- [Exercise instructions]: With nothing added and nothing dropped, write out all of the entries below.

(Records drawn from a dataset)
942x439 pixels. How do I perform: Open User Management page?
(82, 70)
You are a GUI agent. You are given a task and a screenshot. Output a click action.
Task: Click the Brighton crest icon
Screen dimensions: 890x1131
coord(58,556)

- [Finished task]:
942x439 pixels. How do I perform: Open User Management page?
(82, 70)
You are a GUI agent. You are given a task and a screenshot. Output a click action.
Task: Click the Brighton crest icon
Screen dimensions: 890x1131
coord(58,556)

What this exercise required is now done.